### TASK TO COMPLETE:
Answer with only the number of lines below where "blue" appears.

<<<<

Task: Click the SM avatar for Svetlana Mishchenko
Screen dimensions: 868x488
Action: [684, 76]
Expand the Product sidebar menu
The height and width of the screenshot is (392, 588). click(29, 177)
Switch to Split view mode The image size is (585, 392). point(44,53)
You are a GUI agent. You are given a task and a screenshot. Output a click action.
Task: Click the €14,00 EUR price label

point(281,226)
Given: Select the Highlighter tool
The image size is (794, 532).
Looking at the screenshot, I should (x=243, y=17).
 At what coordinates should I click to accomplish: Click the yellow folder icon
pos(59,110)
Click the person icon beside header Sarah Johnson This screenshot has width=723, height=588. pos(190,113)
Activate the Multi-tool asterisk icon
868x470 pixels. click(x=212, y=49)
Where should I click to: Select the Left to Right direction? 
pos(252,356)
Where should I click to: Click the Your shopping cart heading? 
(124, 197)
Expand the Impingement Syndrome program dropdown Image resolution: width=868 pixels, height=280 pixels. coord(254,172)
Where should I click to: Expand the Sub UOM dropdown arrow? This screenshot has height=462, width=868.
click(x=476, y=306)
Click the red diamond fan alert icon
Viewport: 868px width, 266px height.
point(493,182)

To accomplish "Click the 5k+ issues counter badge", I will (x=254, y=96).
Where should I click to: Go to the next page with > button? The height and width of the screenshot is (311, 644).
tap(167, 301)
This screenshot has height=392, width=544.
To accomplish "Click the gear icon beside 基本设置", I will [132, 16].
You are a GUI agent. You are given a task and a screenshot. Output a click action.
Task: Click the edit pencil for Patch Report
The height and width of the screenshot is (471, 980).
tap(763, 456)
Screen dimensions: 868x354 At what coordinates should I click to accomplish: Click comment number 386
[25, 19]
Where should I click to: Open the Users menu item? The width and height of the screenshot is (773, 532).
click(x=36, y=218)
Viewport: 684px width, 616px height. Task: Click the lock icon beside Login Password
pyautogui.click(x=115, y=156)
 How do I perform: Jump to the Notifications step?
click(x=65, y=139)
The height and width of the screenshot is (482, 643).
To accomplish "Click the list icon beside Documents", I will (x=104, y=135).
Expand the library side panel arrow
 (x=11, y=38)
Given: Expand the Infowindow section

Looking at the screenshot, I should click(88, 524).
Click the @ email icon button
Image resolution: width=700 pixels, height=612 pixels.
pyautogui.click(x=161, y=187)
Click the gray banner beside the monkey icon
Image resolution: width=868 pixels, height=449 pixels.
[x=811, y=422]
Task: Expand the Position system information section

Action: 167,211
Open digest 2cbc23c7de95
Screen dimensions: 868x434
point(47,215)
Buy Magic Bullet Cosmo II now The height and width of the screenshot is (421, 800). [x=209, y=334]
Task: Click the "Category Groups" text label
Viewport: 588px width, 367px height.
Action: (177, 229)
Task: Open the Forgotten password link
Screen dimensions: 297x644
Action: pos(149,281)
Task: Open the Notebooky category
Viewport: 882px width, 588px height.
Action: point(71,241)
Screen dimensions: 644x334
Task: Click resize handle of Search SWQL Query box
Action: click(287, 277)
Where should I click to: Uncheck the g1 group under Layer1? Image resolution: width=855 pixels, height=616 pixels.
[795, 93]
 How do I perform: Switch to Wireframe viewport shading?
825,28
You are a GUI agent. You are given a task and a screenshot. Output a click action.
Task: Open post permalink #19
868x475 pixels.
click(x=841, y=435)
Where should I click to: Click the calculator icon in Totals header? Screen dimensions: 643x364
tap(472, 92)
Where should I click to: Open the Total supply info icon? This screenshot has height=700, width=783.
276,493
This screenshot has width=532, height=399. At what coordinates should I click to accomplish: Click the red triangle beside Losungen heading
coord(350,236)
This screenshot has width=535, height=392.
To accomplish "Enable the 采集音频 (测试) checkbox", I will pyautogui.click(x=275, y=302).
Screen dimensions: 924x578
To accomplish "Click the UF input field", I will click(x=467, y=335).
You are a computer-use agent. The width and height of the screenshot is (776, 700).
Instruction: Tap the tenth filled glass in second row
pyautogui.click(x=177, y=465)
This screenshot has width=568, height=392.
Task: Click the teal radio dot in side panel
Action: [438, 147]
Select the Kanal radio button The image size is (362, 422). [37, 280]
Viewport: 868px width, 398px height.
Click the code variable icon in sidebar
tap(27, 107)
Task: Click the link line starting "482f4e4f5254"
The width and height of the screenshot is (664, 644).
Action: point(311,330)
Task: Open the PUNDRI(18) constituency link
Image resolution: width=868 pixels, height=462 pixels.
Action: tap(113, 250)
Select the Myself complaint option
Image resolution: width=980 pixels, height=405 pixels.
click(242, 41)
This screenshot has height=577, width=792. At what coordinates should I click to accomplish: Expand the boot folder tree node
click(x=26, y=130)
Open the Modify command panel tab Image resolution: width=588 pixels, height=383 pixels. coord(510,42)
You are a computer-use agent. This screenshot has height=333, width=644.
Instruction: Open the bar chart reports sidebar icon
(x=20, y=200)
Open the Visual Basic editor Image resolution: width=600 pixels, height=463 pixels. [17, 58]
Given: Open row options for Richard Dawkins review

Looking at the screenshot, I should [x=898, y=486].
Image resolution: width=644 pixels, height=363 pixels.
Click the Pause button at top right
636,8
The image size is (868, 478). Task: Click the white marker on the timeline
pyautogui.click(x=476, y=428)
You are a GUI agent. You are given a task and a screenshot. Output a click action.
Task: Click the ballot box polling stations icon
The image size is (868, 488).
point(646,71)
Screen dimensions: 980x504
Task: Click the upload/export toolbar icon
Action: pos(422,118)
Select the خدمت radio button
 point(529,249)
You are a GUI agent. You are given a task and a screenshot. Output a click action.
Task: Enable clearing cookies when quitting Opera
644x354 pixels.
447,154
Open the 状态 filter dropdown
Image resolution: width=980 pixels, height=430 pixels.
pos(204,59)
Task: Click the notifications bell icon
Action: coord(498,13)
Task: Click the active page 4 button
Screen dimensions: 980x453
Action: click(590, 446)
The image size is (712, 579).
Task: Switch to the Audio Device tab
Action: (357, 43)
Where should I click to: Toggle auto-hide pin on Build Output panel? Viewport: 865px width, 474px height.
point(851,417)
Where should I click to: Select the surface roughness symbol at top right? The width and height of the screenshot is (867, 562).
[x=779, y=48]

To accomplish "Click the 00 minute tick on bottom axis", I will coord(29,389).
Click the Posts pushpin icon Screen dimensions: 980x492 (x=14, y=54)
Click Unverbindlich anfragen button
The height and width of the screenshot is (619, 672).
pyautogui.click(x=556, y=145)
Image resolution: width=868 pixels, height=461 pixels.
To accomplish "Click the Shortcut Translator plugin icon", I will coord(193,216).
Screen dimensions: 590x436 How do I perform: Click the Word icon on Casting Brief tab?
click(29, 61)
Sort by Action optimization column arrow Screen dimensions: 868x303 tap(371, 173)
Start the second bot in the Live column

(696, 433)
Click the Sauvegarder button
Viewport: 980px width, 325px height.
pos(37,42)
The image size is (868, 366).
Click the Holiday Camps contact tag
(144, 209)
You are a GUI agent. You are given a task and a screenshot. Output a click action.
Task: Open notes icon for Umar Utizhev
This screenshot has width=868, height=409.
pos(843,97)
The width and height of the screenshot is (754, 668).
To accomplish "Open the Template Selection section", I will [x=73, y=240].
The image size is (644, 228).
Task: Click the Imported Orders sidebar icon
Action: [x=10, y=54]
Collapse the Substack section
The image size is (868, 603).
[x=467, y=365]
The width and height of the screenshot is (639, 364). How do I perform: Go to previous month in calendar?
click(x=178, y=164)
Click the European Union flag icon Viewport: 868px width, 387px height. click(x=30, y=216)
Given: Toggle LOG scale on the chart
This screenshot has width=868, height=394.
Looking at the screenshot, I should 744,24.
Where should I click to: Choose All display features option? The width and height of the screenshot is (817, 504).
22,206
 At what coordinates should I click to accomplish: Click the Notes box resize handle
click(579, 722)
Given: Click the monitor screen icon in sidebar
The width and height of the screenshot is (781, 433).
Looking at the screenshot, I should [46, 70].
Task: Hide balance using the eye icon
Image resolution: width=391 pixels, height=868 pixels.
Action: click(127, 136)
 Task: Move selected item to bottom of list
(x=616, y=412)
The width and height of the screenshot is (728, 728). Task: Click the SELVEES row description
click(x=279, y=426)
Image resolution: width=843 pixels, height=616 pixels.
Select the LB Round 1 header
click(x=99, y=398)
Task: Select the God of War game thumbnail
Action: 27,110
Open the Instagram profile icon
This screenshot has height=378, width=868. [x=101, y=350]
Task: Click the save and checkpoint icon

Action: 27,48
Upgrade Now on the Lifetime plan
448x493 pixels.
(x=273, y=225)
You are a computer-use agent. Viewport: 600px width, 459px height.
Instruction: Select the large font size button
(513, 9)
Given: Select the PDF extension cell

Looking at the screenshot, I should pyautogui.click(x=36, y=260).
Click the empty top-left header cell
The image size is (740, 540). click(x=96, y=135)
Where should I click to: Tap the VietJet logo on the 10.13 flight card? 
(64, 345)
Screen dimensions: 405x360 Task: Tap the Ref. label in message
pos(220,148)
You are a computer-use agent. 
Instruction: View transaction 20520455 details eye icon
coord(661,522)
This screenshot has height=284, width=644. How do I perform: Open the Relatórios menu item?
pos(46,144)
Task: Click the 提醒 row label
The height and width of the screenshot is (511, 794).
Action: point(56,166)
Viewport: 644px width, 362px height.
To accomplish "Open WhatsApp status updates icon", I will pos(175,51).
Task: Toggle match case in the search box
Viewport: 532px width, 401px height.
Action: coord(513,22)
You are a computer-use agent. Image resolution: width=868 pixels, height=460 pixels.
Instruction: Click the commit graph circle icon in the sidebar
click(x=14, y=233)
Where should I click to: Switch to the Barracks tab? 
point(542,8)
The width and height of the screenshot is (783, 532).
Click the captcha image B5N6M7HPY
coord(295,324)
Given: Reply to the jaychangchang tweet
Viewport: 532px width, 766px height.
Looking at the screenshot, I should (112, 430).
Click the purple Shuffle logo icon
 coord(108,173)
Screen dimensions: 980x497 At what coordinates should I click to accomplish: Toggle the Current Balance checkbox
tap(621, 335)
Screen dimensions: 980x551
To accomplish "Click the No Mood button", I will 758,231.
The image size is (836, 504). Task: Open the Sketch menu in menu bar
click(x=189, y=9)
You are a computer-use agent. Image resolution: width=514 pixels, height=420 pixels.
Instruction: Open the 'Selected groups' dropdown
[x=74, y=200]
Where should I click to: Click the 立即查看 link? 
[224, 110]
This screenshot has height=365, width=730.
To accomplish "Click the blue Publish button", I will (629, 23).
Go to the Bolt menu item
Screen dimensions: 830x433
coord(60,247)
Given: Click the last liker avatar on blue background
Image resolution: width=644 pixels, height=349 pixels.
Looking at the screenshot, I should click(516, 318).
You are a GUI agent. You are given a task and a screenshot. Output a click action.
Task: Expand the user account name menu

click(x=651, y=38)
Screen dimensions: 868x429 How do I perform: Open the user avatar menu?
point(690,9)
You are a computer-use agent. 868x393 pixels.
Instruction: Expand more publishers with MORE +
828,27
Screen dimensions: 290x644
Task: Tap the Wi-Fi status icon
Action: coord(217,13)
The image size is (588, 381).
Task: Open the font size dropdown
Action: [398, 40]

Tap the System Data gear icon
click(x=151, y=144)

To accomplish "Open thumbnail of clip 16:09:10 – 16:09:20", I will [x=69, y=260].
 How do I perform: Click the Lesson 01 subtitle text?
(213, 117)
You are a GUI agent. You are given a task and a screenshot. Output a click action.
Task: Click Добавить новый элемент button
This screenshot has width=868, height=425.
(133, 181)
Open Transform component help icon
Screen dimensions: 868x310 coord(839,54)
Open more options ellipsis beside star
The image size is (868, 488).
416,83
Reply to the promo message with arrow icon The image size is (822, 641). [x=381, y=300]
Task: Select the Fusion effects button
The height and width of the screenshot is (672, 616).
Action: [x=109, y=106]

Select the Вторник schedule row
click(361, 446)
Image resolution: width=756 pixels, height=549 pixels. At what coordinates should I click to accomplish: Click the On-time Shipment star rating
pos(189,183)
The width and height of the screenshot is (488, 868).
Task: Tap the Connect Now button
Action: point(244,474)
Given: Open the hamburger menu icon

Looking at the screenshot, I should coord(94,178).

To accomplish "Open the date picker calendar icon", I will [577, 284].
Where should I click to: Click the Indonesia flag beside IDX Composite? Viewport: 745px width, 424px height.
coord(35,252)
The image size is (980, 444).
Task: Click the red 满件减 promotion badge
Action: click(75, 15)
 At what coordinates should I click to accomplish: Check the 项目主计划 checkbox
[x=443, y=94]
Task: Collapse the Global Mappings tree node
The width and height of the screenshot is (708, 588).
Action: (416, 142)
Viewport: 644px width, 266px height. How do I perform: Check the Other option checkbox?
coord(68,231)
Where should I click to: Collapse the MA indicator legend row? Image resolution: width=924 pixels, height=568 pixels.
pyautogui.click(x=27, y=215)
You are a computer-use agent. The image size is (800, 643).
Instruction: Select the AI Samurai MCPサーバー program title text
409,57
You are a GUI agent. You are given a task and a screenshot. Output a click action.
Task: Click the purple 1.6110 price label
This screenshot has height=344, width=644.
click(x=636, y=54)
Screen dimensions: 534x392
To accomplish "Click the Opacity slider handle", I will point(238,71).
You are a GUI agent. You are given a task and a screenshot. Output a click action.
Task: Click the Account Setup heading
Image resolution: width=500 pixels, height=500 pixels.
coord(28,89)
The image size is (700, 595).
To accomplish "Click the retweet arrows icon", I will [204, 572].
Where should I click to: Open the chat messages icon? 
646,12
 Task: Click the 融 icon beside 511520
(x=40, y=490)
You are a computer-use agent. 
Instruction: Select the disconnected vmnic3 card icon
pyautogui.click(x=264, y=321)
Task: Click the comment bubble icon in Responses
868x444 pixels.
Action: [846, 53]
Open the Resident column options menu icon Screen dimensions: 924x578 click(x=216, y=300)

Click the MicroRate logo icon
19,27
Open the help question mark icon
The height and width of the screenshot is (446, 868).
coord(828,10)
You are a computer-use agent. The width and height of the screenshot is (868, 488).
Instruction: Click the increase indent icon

>>>>

### EXPECTED ANSWER:
2